» TASK DESCRIPTION
Reproduce, word for word, the portion of the text about Caesar, Life of a Colossus between "Caesar, Life of" and "that ancient republic.", inclusive.

Caesar, Life of a Colossus is a biography of Julius Caesar written by Adrian Goldsworthy and published in 2006 by Yale University Press It outlines his life in the context of the many institutions with which he interacted: "Roman society, the politics of the senate,  Gaul (ancient France)" as well as the army of that ancient republic.

Within that framework, during his fifty-six year lifetime, he fulfilled many roles: "including a fugitive, prisoner, rising politician, army leader, legal advocate, rebel, dictator – perhaps even a god – as well as a husband, father, lover and adulterer. Few fictional heroes have ever done as much as Caius Julius Caesar."

One underlying structure of this book is to take the reader on a journey that follows "the many gambles, strange turns, and unlikely incidents in Caesar's career."
The book is referenced with endnotes and an index, located in the back of the book, showing it is based on ancient scholarly sources. The work of sifting through these sometimes conflicting sources to tell the story is also part of the narrative.

Additionally, a bibliography of scholarly commentary, published during our more modern age, regarding Julius Caesar and Ancient Rome during his lifetime, is also in the back of the book.  Hence, although the author has written this book for the lay reader, it is also useful for scholarly study.

About the author
Adrian Goldsworthy attended St John's College, Oxford University where he received a Ph.D. in Literae Humaniores (Ancient History) in 1994. His first book,The Roman Army at War, 100 BC - AD 200 was published in 1996 and based on his Ph.D. thesis entitled The Roman Army as a fighting force, 100 BC-AD 200. He was a part-time assistant professor at King's College London, and was later an assistant professor at the University of Notre Dame, London for six years. He has lectured on Greek and Roman history and taught a course on the military history of World War II at Notre Dame. Currently, he is a full time writer, preferring this occupation to teaching.

» DATA PROVIDED
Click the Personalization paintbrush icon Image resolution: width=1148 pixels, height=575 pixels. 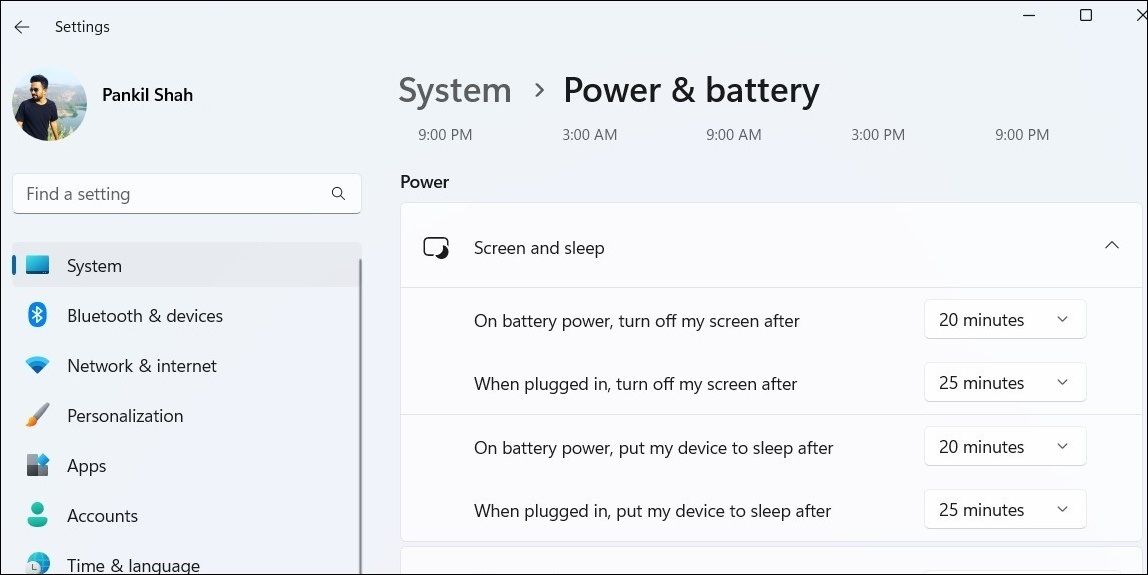pyautogui.click(x=38, y=416)
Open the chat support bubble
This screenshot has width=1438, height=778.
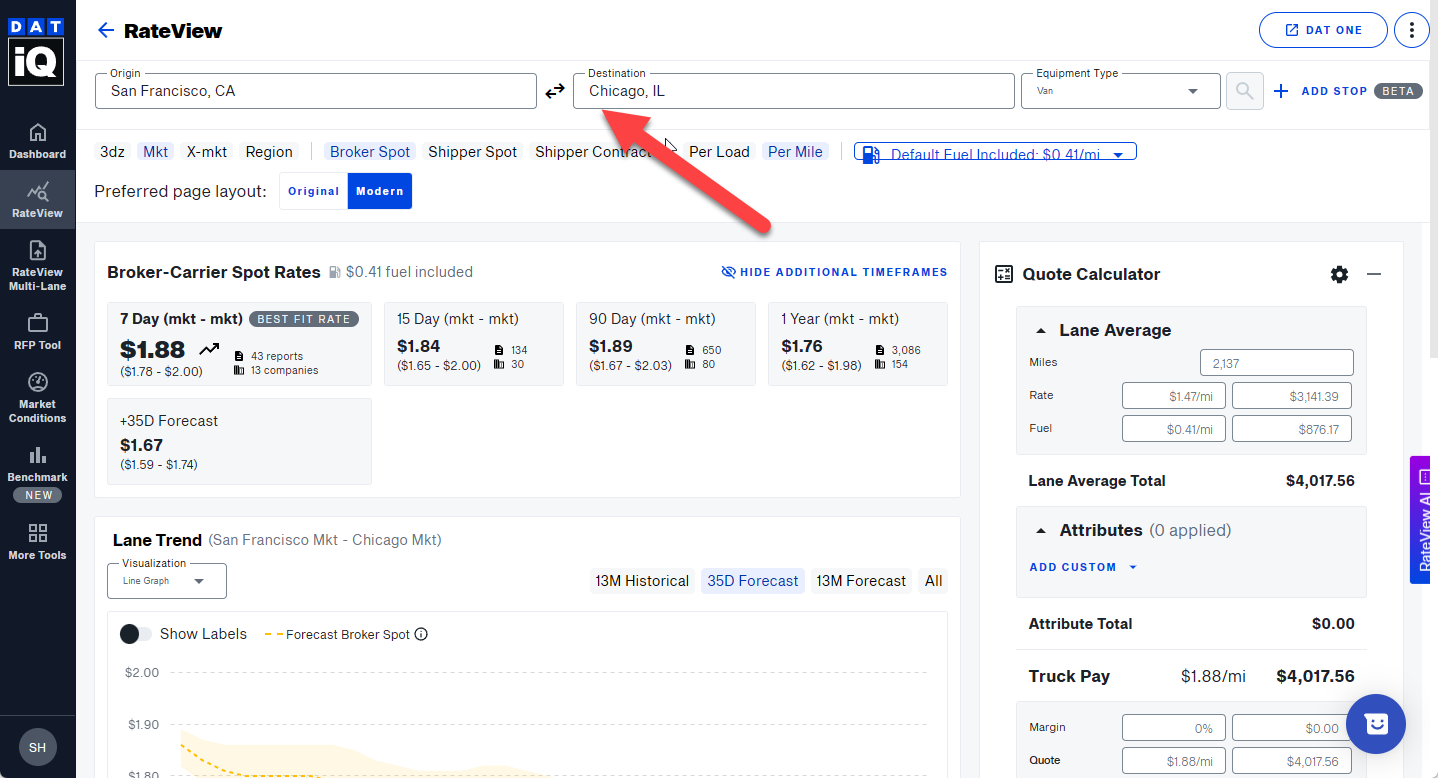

» COMPLETED TASK
Caesar, Life of a Colossus is a biography of Julius Caesar written by Adrian Goldsworthy and published in 2006 by Yale University Press It outlines his life in the context of the many institutions with which he interacted: "Roman society, the politics of the senate,  Gaul (ancient France)" as well as the army of that ancient republic.